Наиболее глубокие и яркие переживания трансценденталисты испытывали в лесу. Торо ненадолго удалился на берега Уолденского пруда, где жил «на грани» между городской цивилизацией на востоке и первозданной природой на западе. «Земля, – писал Эмерсон, – вот средство от всего фальшивого и неестественного, что есть в нашей культуре. Континент, который мы населяем, есть лекарство и пища как для нашего разума, так и для тела. Земля с ее исцеляющим и успокаивающим воздействием способна исправить ошибки традиционного схоластического образования и установить правильный баланс между людьми и машинами». Особо подчеркивая противоположность своего тезиса утонченной культуре салонного общества, Торо добавлял: «Жизнь – стихия необузданная, и тем глубже, чем необузданней». Цивилизация, воздвигающая стены между человеком и природой, несет лишь отчуждение и несчастье.
Доказательством громадного влияния трансценденталистов может послужить тот факт, что риторические фанфары, которыми в XIX веке встречали технологический прогресс его поклонники, сегодня кажутся нелепостью, тогда как мысли лесных отщепенцев представляются глубокими и достойными внимания. Они оставили неизгладимый след во всей американской культуре. Во многом благодаря их влиянию американская богема всегда больше тяготела к природе и простой жизни и меньше европейской была склонна к нигилизму.
Культурная война
Культурная война между богемой и буржуазией бушевала весь индустриальный век. Принимая различные формы, она перемещалась с одного поля битвы на другое, однако причины противостояния оставались теми же. Американская буржуазия исповедовала материализм, рациональность, технологический прогресс и стремилась к изысканным вкусам и благородным манерам. Богема – артистический круг возвышенных нестяжателей – восхищалась подлинными вещами, рискованными авантюрами и естественными манерами.
К примеру, во времена позолоченного века ребенок в буржуазной семье читал буквари Мак-Гаффея, в которых печатались поучительные истории, побуждавшие к здоровой конкуренции и достижению успеха, или же романы Горацио Алджера «Трудись и преуспеешь», «Отвага и удача», «Тише едешь – дальше будешь», «Богатство и слава». В этих книгах содержался все тот же свод советов Бенджамина Франклина, лишь немного откорректированный в соответствие со временем: трудись в поте лица своего, будь прилежным, не упускай возможностей, будь честен, но не слишком умничай, угождай окружающим, не транжирь и не будешь нуждаться. Такой ребенок при удачном стечении обстоятельств мог вырасти и поселиться в солидном доме, может, даже на холме, возвышающемся над городом, или же в одном из бурно растущих пригородов с железнодорожным сообщением. Там он переключился бы на работы Эндрю Карнеги, прочитал бы сверхпопулярное эссе «Богатство», откуда почерпнул бы советы, как зарабатывать, тратить, сколько отдавать.
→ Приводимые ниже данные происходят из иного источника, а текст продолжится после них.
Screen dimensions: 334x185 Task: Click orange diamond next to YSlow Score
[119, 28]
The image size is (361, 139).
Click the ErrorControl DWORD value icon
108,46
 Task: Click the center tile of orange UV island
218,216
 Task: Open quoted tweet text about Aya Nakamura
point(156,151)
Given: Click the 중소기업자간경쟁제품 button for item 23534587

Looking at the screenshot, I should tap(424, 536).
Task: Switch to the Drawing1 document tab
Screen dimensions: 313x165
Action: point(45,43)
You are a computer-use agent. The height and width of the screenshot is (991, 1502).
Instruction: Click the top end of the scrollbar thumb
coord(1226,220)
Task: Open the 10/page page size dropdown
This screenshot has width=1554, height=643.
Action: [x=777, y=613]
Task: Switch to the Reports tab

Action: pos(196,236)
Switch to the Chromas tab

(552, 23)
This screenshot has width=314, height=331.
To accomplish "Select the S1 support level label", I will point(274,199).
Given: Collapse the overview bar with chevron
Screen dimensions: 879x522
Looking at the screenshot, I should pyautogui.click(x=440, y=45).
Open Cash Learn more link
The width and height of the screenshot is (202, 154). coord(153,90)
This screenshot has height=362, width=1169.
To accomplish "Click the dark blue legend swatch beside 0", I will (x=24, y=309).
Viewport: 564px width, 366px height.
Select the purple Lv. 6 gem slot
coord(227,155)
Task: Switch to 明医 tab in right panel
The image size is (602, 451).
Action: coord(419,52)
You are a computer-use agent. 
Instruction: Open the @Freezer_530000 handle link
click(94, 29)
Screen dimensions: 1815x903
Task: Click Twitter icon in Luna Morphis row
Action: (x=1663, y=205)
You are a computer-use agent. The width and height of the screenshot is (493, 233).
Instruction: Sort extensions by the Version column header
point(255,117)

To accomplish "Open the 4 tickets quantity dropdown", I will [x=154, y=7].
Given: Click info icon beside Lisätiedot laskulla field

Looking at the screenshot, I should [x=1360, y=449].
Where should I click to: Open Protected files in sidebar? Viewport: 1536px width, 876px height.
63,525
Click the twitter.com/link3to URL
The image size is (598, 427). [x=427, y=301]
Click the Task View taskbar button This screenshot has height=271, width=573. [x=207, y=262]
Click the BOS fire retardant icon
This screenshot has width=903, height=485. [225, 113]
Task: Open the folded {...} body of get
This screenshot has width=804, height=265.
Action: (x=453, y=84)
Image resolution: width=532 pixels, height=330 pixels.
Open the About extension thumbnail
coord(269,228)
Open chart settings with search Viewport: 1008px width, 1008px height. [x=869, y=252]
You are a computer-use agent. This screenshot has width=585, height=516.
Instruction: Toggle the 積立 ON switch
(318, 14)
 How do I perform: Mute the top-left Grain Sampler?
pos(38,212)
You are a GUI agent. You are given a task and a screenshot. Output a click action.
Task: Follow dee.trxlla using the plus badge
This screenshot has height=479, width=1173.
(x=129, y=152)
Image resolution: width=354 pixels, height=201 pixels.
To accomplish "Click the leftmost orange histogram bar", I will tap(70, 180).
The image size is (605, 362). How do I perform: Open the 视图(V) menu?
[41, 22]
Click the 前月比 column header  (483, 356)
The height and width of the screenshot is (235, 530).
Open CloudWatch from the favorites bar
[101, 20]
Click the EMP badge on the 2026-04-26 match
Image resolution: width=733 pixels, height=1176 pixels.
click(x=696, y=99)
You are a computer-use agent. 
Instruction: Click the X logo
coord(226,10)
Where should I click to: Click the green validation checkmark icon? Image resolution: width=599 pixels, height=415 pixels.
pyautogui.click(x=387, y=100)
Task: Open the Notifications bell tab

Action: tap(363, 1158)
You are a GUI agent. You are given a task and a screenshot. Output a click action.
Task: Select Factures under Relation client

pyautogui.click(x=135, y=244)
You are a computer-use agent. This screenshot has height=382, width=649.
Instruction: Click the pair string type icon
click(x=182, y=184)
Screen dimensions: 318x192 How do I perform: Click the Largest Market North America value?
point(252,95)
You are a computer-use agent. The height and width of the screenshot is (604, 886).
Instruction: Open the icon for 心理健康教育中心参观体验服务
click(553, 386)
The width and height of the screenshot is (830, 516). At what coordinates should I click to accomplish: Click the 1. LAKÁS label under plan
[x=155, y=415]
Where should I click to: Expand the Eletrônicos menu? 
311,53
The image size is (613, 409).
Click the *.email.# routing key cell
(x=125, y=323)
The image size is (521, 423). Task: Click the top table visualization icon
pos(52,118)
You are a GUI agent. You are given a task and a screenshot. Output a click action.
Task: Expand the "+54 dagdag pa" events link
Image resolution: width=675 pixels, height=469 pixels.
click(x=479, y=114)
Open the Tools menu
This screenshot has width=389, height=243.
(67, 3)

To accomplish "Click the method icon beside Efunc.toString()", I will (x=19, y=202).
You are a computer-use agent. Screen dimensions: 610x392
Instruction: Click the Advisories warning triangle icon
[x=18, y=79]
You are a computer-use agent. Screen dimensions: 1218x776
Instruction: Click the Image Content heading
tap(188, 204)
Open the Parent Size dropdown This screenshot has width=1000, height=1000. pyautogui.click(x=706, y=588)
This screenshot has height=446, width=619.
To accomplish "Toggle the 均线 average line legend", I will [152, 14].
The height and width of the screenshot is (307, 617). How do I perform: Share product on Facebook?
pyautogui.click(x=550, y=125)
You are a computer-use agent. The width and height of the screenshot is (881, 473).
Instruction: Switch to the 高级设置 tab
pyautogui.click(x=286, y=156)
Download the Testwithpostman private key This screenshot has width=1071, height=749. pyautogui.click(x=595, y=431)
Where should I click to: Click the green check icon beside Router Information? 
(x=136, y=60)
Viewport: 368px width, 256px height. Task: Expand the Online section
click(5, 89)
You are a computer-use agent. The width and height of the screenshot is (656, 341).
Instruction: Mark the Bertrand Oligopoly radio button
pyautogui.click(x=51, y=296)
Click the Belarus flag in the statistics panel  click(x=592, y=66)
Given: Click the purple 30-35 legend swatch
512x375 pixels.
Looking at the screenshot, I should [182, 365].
В то же время в другом конце страны жил писатель Джон Мьюр, отрицавший капиталистическое «рвачество». Или мебельщик Густав Стикли[23]
, который мечтал сделать жизнь удобной и красивой, отрицая при этом пошлый материализм господствовавшего вкуса. Сильное влияние на Стикли оказало британское движение «Искусства и ремесла», пропагандировавшее, под руководством Джона Рескина и Уильяма Морриса, простые добродетели, воплощением которых служили доиндустриальные ремесленные гильдии.